Tasks and exercises:
1. In the passage on enforced disappearance in Egypt, how many months had Ahmed Abdel-Azim Al-Damliji been forcibly disappeared when he appeared before the Menouf Prosecution office?
2. Quote the part of the passage on enforced disappearance in Egypt between "Targeting families of" and "this enforced disappearance.", inclusive, word for word.

>> start Text passage

The issue of the “missing” since the events of the dispersal of Rabaa al-Adawiya and al-Nahda Squares, the Republican Guard, and various other clashes, despite the passage of seven years, continues without any attempts by the Egyptian authorities to clear their fate, and to indicate whether they passed away or are still alive. In light of the emergence of a number of forcibly disappeared persons after years long periods of enforced disappearance indicates the possibility of these individuals being held inside unofficial detention facilities.

On July 24, 2020, “Ahmed Abdel-Azim Al-Damliji” appeared after an enforced disappearance of more than three years. “Al-Damliji,” who was working as an employee of the Egyptian-German Company in Sadat City in Menoufia Governorate, was arrested on April 25, 2017 from Sunsaft village of the Center of Menouf, and nothing was known about his whereabouts. The family took all legal measures to demand the relevant authorities to reveal the place of his detention, but to no avail, until the noon of July 24, 2020, when he appeared in front of the Menouf Prosecution office after a forcible disappearance of 39 months.

The campaign also documented the appearance of “Omar Hatem Sayed Ibrahim” after an enforced disappearance that lasted for more than a year and eight months when he appeared before the Supreme State Security Prosecution on April 16, 2020 pending case 58 of 2020, accused of belonging to a banned group and disturbing the public peace. We note that Omar and his brother “Nour El Din Hatem Sayed Ibrahim” were arrested on 18 August 2018 from their home in Giza Governorate, and they were taken to an unknown destination, and “Nour El Din Hatem” is still under enforced disappearance until now

Also, “Abdullah Al-Sayed Ahmed Mohamed” appeared for the first time after a year and a half of disappearance. “Abdullah” disappeared from his detention in the Fayoum Police Department on November 23, 2018 while awaiting the completion of his release procedures. The Fayoum Police Department denied his presence, and he remained under enforced disappearance until he appeared before the Supreme State Security Prosecution on April 25, 2020, as a defendant in Case 539 of 2020.

Targeting families of the forcibly disappeared

The definition of the International Convention for the Protection of All Persons from Enforced Disappearance of the Victim was not limited to the forcibly disappeared person, but also the families of the forcibly disappeared, who were also considered victims in view of the harm that is inflicted on them. The victim was defined as the disappeared person and every natural person who suffered direct harm as a result of this enforced disappearance.

Relatives and families of the forcibly disappeared suffer the same degree of oppression that falls on the victims themselves as a result of enforced disappearance. The harm and suffering that the families of the disappeared endure is not limited to the painful search for the disappeared person and the fear and horror they feel over the fate of their relatives, and whether or not they are still alive, but rather this suffering extends most of the time to economic hardship in the family, which is greatly affected if the disappeared person is the breadwinner of the family, and as a result of the increase in the cost of living, which violates the family’s right to a decent living, in addition to the expenses that the family undertakes in its journey to search for its forcibly disappeared member.

Over the course of five years, the campaign documented various forms of targeting families, perhaps the most prominent of which was the exposure of a number of family members to enforced disappearance at the same time, for no reason other than having been present at the time of the security campaign of using arbitrary arrests and detention of people without any legal basis, regardless of their involvement in any action.

>> end Text passage
>> start Extracted material

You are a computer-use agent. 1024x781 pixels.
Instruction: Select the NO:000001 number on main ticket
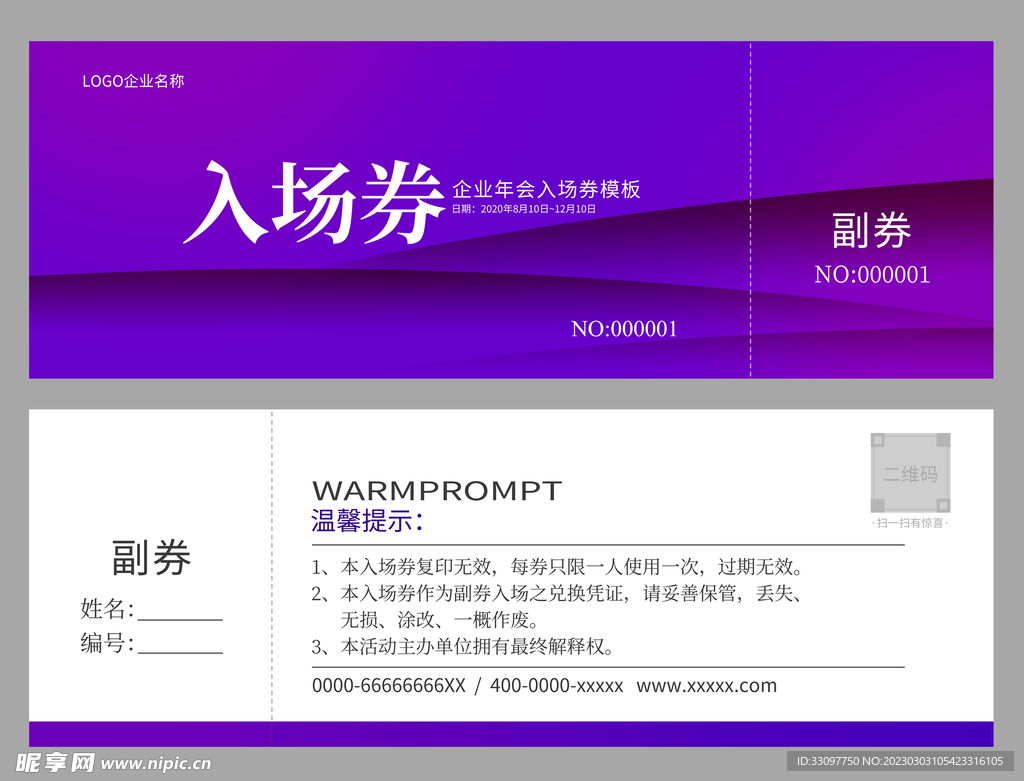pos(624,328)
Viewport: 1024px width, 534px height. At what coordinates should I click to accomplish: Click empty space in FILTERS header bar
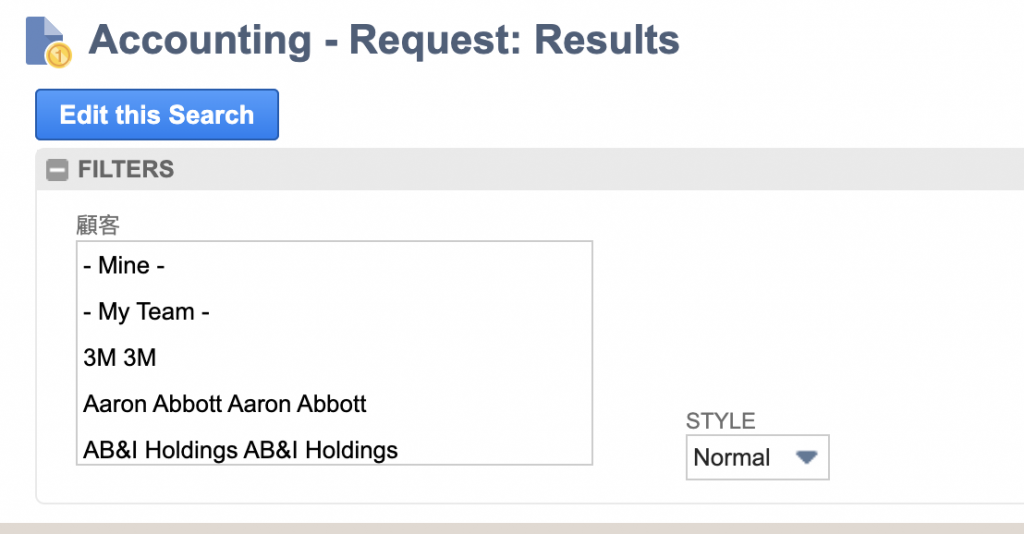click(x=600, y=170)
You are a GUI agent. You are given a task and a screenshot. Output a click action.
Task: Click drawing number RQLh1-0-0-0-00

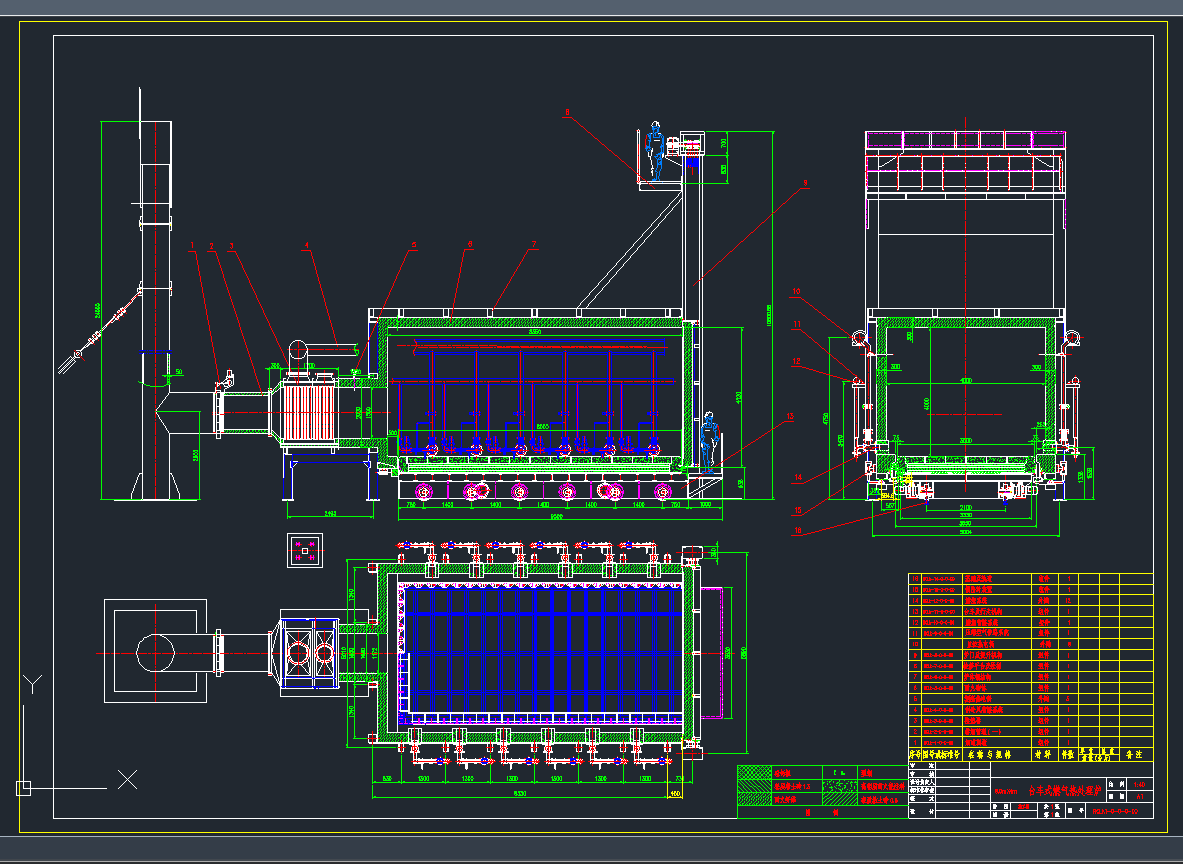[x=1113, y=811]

>> end Extracted material
>> start Extracted material

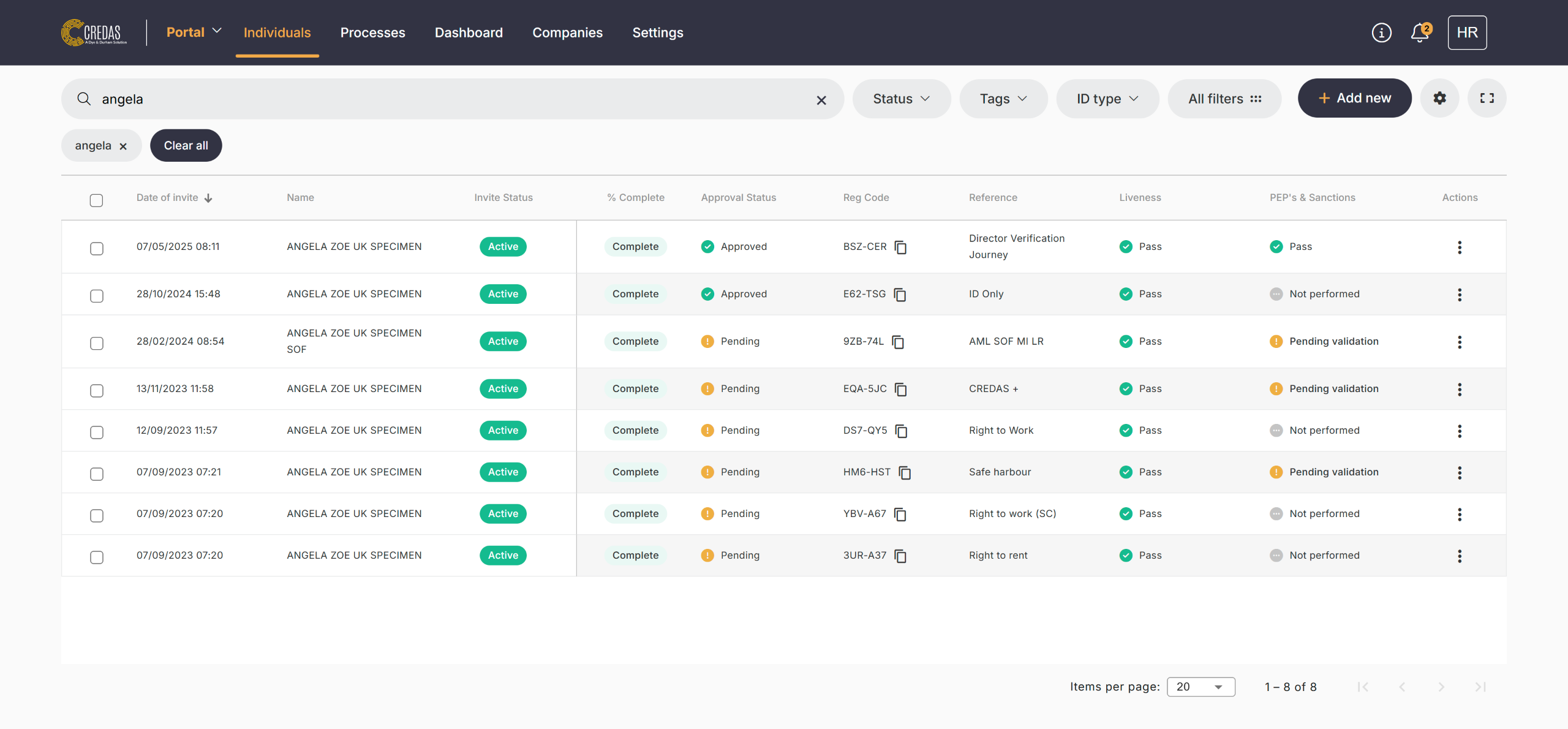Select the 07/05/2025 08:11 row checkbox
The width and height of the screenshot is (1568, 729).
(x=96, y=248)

>> end Extracted material

Solutions to each task:
1. 39 months.

2.
Targeting families of the forcibly disappeared

The definition of the International Convention for the Protection of All Persons from Enforced Disappearance of the Victim was not limited to the forcibly disappeared person, but also the families of the forcibly disappeared, who were also considered victims in view of the harm that is inflicted on them. The victim was defined as the disappeared person and every natural person who suffered direct harm as a result of this enforced disappearance.